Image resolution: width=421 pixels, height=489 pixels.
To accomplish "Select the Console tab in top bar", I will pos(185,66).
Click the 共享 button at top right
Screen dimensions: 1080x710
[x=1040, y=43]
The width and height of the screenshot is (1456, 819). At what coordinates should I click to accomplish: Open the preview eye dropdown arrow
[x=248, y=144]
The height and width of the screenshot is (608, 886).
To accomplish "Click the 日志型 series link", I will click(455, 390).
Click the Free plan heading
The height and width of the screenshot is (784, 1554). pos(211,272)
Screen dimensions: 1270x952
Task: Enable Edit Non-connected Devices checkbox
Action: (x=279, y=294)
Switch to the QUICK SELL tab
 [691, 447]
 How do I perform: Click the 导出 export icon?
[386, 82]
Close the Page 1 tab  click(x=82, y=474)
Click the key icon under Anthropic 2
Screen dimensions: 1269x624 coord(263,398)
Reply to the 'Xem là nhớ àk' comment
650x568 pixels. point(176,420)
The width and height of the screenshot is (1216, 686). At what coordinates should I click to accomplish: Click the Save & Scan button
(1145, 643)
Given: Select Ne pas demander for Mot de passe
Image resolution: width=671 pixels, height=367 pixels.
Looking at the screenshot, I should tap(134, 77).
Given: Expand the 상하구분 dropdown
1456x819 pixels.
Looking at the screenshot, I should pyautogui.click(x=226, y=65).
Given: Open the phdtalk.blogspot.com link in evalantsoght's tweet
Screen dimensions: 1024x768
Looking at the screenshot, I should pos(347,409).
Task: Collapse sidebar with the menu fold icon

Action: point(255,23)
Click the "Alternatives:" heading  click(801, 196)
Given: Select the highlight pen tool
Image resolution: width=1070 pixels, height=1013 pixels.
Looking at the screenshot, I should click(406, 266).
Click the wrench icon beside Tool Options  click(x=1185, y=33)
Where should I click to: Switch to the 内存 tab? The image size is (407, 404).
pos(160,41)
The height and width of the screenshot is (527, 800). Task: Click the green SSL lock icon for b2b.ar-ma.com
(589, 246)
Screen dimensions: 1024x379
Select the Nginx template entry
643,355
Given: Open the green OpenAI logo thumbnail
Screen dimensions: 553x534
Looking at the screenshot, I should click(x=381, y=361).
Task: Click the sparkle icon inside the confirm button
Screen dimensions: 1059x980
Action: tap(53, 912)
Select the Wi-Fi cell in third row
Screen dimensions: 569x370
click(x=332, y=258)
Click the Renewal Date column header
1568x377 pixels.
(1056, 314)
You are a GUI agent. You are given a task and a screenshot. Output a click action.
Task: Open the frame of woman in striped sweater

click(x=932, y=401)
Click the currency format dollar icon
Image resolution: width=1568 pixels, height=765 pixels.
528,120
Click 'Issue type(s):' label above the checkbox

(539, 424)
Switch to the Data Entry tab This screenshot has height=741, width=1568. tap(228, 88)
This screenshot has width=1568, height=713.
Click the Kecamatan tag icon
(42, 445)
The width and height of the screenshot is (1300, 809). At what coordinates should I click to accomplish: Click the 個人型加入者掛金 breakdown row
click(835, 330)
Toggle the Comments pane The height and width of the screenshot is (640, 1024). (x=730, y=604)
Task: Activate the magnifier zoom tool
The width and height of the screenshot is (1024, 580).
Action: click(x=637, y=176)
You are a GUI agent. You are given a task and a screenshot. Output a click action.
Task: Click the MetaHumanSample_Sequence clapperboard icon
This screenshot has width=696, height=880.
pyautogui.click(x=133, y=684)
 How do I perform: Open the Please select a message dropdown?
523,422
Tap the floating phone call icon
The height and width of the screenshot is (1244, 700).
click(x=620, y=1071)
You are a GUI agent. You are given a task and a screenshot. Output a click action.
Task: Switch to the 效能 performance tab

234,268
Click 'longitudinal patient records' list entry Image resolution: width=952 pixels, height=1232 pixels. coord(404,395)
+++
ASSIGNED TASK — Looking through the data above, copy out each line in which the string "will" occurs.

ANSWER —
To accomplish "Select the Console tab in top bar", I will pos(185,66).
To accomplish "Click the 日志型 series link", I will click(455, 390).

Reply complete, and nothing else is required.